Karneval: Mer losse d’r Dom an der Taubenstraße

Schweine, Mönche, Schottenröcke und Bonner Beamte: Rosenmontag in Berlin wird vor allem im Gaffel-Haus in Mitte gefeiert. Ein Ortstermin.

Die Nase sitzt mitten auf der Stirn. Sie ist knallrosa und sieht aus wie eine Steckdose. „Es atmet sich ziemlich schlecht da durch“, sagt Miss Piggy lachend. Es ist Rosenmontag und deshalb hat sich die 51-jährige Rechtsanwaltsgehilfin Biene in ein großes weiches Plüschschwein verwandelt. Mit langen künstlichen blonden Locken, ebenso unechten Wimpern bis zur Nasenspitze, einem riesigen Hintern, schwabbeligem Bauch und fast schon obszönen Stoffbrustwarzen: „Im Karneval muss man nicht unbedingt schön sein.“

Schon mittags sitzt sie so verkleidet vor einem Kölsch im Lokal Gaffel-Haus an der Taubenstraße in Mitte. Das Gaffel-Haus ist in diesem Jahr anscheinend der Mittelpunkt der Berliner Karnevalsszene – wenn es so etwas denn gibt. Oder vielmehr die inoffizielle Berliner Dependance des Rheinischen Karnevals, schließlich ist es ein Ableger eines Lokals in Köln. Die Landesvertretungen von Rheinland-Pfalz und Nordrhein-Westfalen feiern den Karneval in diesem Jahr nicht – dort konzentriert man sich auf die Berlinale.

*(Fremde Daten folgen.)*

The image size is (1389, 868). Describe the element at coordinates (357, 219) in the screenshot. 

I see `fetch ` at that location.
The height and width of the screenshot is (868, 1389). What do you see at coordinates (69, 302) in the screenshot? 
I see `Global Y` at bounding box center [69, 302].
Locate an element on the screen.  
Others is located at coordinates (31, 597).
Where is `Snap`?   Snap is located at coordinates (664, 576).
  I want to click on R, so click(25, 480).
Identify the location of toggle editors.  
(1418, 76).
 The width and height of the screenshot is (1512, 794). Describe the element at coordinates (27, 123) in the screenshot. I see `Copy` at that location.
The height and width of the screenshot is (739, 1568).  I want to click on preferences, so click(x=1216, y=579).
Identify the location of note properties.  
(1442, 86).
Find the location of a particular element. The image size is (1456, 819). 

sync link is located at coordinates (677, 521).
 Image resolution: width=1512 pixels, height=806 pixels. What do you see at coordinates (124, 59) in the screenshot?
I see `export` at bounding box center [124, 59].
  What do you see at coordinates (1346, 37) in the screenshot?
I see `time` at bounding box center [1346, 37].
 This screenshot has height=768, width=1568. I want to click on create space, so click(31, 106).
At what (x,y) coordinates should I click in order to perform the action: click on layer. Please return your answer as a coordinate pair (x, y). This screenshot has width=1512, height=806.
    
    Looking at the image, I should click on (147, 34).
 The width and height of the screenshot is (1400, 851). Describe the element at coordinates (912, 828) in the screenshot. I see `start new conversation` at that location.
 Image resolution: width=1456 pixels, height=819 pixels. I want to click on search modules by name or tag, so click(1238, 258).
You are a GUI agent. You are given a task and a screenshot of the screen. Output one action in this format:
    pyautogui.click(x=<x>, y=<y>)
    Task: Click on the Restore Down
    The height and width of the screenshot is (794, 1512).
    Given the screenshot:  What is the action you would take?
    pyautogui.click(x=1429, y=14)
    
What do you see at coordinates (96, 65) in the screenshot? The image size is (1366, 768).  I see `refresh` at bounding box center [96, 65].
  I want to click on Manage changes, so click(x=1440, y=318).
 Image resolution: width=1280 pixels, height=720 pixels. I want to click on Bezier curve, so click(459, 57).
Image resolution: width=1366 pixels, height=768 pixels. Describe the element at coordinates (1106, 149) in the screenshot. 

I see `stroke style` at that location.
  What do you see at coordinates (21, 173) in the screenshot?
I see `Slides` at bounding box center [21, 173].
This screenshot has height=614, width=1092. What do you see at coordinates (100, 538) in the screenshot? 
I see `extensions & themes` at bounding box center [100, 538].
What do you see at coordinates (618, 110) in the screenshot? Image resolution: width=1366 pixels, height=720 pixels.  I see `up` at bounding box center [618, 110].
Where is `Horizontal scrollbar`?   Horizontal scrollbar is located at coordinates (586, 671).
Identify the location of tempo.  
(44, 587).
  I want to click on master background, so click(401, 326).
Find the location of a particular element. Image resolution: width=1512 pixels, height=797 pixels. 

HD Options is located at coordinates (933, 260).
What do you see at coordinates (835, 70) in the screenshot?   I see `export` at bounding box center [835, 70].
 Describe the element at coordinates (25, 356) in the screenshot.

Auch in den Bundesministerien, die doch irgendwie aus dem Rheinland „stammen“, gibt es keine Spur von Karneval: Während die Mitarbeiter des Familienministeriums, die ihr Büro noch in Bonn haben, heute frei haben, ist für ihre Berliner Kollegen ein normaler Arbeitstag.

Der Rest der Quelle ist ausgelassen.